On 28 August 2013, Ghana Football Association (GFA) launched a TV channel and named GFA TV. The channel has the exclusive rights to broadcast all the Black Stars' matches. In November 2013, the Black Stars signed a 2013–2015 CN¥30.6 million (US$5 million) and an additional classified multi-million private bank sponsorship deal with the Ghanaian state-run private banking institution UniBank.

Supporters

The Black Stars maintain an average stadium match attendance of 60,000+ and a match attendance high of 80,000+, such as in the case of its 2010 FIFA World Cup quarter-final against Uruguay in which was attended by 84,017 spectators.
Ghana's match against England on 29 March 2011 had the largest away following for any association football national team since the re-opening of Wembley Stadium in 2007. The match was watched by 700 million people around the world.

Following the team's appearances at the 2006 and 2010 World Cup tournaments they were greeted by some hundred avid fans dancing and singing at Kotoka International Airport in Accra.

Rivalries

A rivalry is with the Super Eagles, the Nigeria national team.

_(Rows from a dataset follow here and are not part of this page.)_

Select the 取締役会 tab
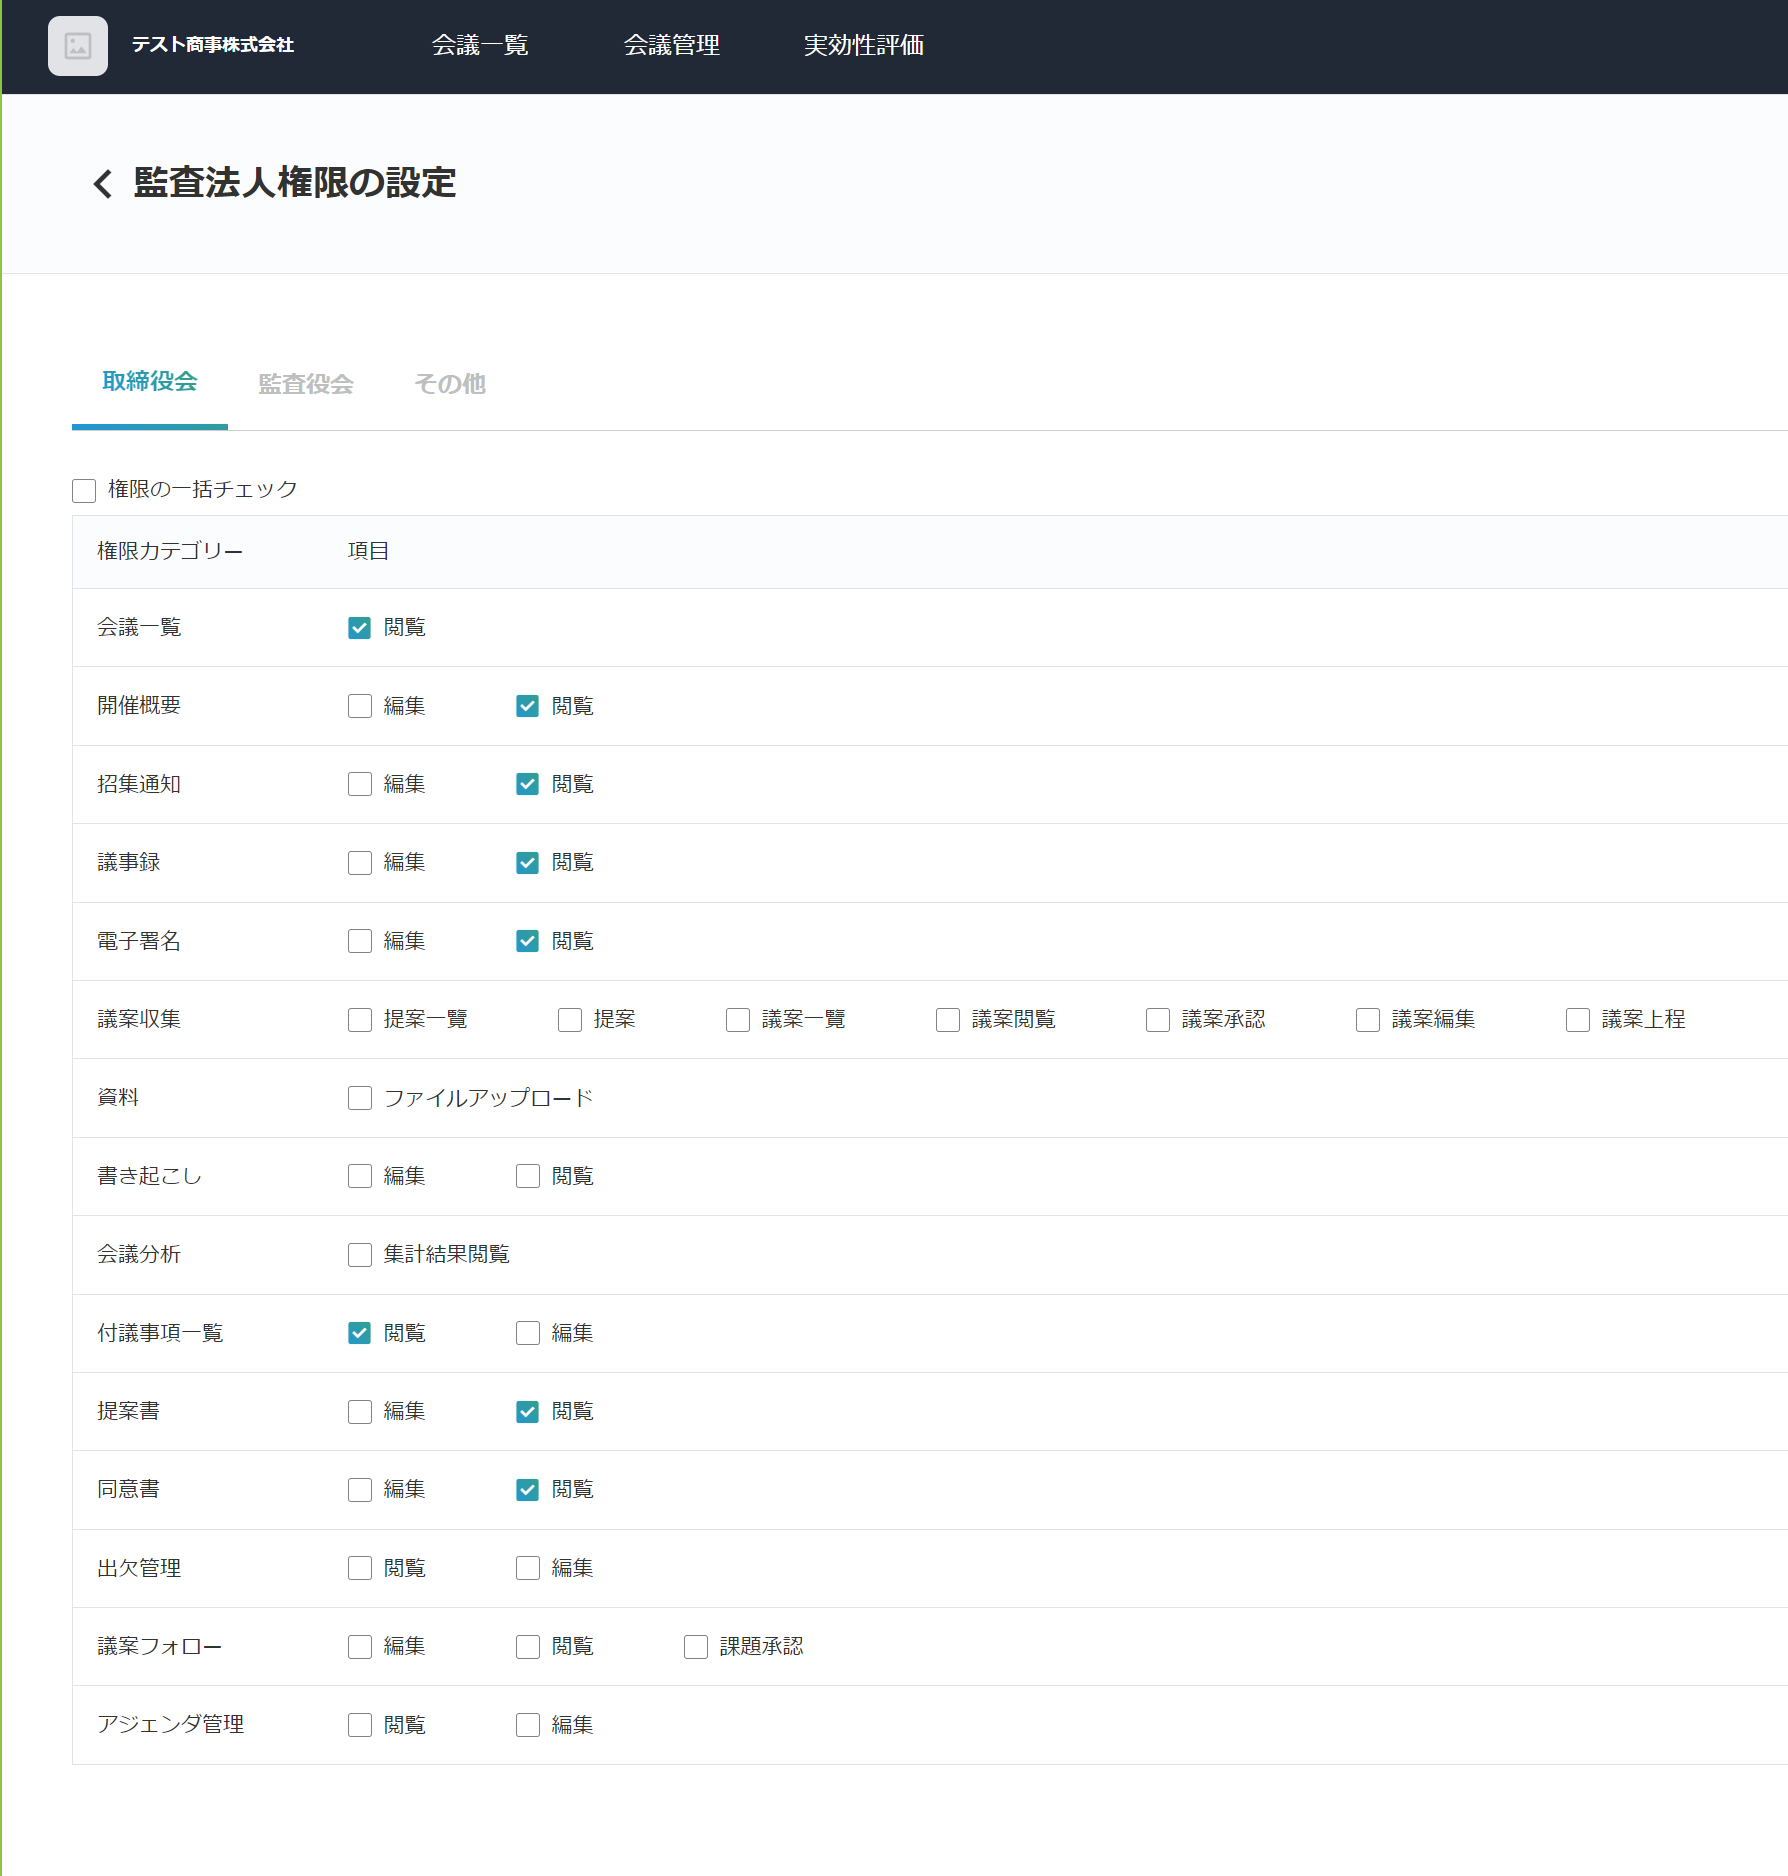 click(x=150, y=382)
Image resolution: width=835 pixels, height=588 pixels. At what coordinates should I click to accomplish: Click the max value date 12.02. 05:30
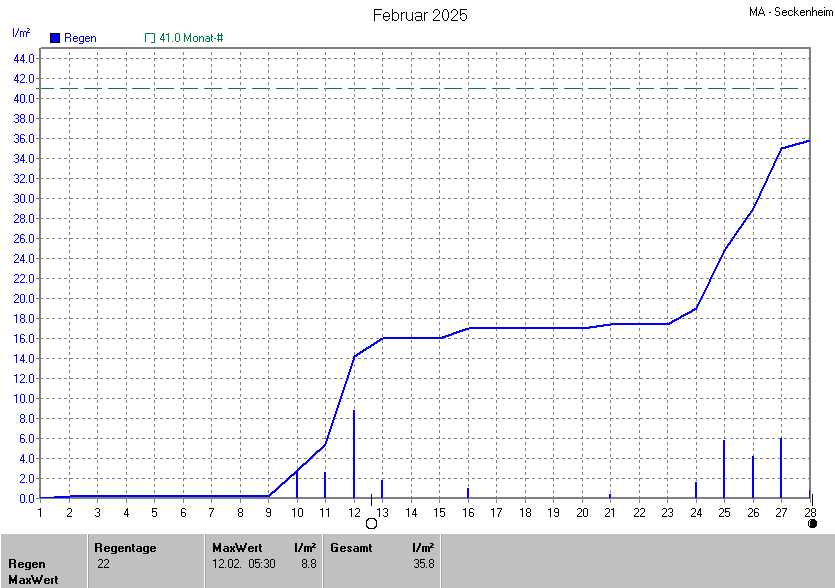click(243, 564)
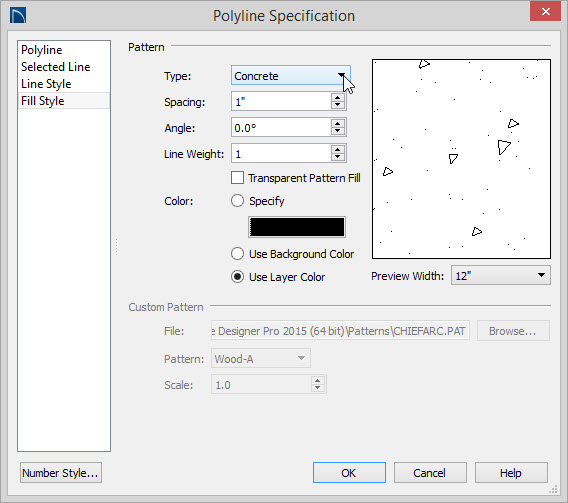The width and height of the screenshot is (568, 503).
Task: Choose Use Background Color option
Action: [x=237, y=254]
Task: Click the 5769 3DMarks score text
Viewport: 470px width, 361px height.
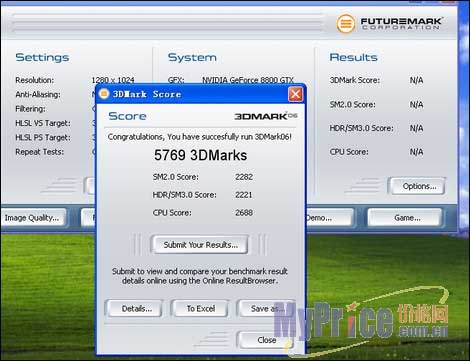Action: tap(200, 155)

The "Battle of Supremacy on the Gulf of Guinea" is between 2 of the "most successful teams on the African continent". The proximity of the 2 countries to each other, a dispute between the different association football competitions and wider diplomatic competition for influence across West Africa add to this rivalry. The match between these 2 countries is called the Jollof derby.

Media and arts
Match schedules are broadcast in English as in the case of inter-continental matches and in Akan nationally by Adom TV, PeaceFM, AdomFM and HappyFM. During the scheduled qualification for the 2014 World Cup national broadcaster GTV, a sub-division of the Ghana Broadcasting Corporation (GBC), broadcast to the Ghanaian public home qualifiers with away qualifiers broadcast by the satellite television broadcasting corporation Viasat 1. The friendly match against Turkey in August 2013 was televised by Viasat 1 and the qualifiers for the 2015 Africa Cup of Nations and the 2018 Inter-Continental Championships are scheduled for public broadcast by the corporations GFA TV, GBC and Viasat 1.

Products including books, documentary films, Azonto dances and songs have been made in the name of the team. These may be intended with commercial motives and are focused on previous and future World Cups or Africa Cup of Nations tournaments.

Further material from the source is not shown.